Our ancestors were about to cross a major boundary (the Jordan river) into the Promised Land, a land flowing with milk and honey. And there they were to become who they truly were meant to be, a people grounded in a particular place, acting in alignment with the divine.
There are many possible ways to interpret this passage near the beginning of this week’s Torah Parsha Re’eh. I’m going to offer a heavily metaphorical interpretation that uses the metaphor of crossing the Jordan to stand for spiritual maturity. Spiritual maturity is when you become who you are meant to be, in alignment with a human community, the divine and the more than human world.
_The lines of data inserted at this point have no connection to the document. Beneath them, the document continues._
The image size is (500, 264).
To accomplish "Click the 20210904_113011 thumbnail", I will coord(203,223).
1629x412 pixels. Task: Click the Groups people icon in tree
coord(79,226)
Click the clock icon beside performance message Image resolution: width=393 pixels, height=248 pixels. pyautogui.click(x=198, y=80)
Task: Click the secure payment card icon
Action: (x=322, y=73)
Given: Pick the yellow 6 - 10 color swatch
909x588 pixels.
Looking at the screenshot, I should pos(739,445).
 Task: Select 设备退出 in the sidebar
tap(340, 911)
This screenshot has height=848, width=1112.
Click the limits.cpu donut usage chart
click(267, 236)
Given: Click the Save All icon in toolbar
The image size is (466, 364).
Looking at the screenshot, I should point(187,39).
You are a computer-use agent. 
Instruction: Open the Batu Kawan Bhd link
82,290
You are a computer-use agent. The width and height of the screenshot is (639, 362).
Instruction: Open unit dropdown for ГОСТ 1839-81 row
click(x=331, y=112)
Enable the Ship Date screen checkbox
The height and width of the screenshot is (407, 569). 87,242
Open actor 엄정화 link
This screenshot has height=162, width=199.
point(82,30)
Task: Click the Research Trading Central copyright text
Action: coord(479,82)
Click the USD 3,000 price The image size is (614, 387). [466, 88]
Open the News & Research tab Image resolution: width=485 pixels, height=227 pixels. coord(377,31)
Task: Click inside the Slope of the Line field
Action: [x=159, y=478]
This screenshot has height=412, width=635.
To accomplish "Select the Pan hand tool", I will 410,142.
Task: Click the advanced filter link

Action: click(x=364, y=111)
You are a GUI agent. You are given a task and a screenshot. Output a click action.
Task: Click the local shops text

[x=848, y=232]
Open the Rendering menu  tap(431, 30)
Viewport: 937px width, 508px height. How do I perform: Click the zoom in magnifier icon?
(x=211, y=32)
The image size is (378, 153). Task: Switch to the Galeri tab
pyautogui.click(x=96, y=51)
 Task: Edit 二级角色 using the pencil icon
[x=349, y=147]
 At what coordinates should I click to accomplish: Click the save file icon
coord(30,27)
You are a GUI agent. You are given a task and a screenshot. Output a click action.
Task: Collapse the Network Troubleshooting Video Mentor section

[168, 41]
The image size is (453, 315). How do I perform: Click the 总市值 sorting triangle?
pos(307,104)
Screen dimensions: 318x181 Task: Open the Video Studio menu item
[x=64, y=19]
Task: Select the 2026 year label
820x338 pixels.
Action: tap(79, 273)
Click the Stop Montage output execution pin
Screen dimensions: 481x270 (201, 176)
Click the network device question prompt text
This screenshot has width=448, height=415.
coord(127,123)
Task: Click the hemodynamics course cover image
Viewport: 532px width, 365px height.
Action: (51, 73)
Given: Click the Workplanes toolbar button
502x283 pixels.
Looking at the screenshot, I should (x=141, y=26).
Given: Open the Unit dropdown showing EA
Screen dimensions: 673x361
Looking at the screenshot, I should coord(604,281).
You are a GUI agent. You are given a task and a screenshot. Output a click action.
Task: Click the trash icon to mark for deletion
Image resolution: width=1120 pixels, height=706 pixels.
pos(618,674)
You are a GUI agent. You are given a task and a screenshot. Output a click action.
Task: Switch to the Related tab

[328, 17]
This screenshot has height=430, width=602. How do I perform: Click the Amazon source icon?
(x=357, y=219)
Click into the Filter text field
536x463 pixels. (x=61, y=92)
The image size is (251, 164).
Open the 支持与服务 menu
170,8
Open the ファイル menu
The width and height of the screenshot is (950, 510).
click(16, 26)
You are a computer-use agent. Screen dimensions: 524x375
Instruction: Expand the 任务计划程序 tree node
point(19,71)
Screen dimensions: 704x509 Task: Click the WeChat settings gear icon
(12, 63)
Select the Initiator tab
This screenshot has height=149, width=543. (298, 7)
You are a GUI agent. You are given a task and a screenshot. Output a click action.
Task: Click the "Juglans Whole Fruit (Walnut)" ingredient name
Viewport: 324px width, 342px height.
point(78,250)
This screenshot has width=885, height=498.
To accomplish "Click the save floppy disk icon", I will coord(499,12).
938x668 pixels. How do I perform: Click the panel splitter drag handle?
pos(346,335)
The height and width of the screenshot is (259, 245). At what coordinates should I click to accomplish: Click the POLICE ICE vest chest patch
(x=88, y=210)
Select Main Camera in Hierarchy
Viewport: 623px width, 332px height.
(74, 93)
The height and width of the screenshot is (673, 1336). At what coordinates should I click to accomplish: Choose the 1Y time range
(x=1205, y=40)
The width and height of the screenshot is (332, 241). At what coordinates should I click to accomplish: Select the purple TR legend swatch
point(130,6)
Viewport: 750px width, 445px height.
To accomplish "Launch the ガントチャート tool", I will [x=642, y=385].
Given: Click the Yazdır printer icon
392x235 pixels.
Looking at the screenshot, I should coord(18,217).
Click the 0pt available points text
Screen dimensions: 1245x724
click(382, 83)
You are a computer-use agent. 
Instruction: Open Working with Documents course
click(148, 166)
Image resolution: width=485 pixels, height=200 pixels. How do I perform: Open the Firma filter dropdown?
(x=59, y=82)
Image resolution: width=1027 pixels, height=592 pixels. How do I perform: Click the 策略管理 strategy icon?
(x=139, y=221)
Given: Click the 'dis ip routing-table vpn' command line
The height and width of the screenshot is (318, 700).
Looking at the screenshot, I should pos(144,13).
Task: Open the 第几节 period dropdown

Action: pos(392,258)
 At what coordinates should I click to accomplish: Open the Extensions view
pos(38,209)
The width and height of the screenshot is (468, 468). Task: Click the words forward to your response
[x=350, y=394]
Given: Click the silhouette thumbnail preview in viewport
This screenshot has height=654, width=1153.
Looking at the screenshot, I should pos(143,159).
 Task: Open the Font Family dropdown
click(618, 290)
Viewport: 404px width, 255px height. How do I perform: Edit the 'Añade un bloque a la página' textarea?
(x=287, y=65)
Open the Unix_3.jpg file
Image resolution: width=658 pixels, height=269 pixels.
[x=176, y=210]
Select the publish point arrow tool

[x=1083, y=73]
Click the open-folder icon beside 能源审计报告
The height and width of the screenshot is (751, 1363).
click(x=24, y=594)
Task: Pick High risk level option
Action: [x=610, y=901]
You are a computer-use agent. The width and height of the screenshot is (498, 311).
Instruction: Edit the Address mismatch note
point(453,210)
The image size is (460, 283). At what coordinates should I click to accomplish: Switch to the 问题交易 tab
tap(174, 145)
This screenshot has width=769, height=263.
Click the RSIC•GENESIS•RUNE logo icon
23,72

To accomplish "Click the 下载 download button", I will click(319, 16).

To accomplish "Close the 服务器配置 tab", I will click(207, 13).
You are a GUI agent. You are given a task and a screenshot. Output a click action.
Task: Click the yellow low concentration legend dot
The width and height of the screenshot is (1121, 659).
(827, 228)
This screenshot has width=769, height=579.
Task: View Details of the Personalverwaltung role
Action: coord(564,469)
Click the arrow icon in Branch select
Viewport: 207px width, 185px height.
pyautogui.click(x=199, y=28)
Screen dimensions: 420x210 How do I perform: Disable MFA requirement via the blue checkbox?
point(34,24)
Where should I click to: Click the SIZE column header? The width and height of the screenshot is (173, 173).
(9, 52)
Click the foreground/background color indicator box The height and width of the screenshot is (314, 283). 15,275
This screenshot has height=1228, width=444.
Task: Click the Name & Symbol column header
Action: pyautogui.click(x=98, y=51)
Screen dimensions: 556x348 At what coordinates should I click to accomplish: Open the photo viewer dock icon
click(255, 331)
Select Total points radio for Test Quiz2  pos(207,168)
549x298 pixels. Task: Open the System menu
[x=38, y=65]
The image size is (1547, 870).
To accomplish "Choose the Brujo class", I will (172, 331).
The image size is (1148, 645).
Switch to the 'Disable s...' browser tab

My view of spiritual maturity is largely drawn from the theoretical framework of Bill Plotkin in his wonderful book Nature and the Human Soul. Contrary to Plotkin, I believe that in our world this is both a human centric developmental wheel and what he calls an ecocentric developmental wheel. That is, we are faced with a maturation process that occurs within a human centric context because we live in a world where we humans have managed to psychologically divorce ourselves from the broader context of the more than human world. We are also faced with a maturation process as humans when we turn our faces to the more than human world, of which we humans are a part, but only a part. We are not, though our modern society would like to think we are, dictators of that world who can simply tell it how to behave and exploit it for our own ends without any consequences.
One of the questions I will ask in my class for this part of the parsha discussion. You are about to cross the Jordan and come home. What are your gifts and with whom are you sharing them? If it helps, look at your gifts and community in both a human centric and an ecocentric perspective.
I find that I answer these questions very differently if I look at this from a human centric perspective compared to the ecocentric perspective. From a human centric perspective, I have a gift of being able to run things as I use my abilities to listen deeply and toggle between the whole and the parts, paying attention to both. My communities here are my business and the non profits on whose boards I have served.
This ability to run things has little to do however with my purpose of being on earth, of what is the promised land for me where I hope to become who I was truly meant to be. Listening deeply and going back and forth between the whole and the parts are in common, but being a teacher of earth based Torah and a steward of a particular piece of land are really different than running an organization.
So what are your gifts and with whom are you sharing them? If it helps, look at your gifts and community in both a human centric and an ecocentric perspective.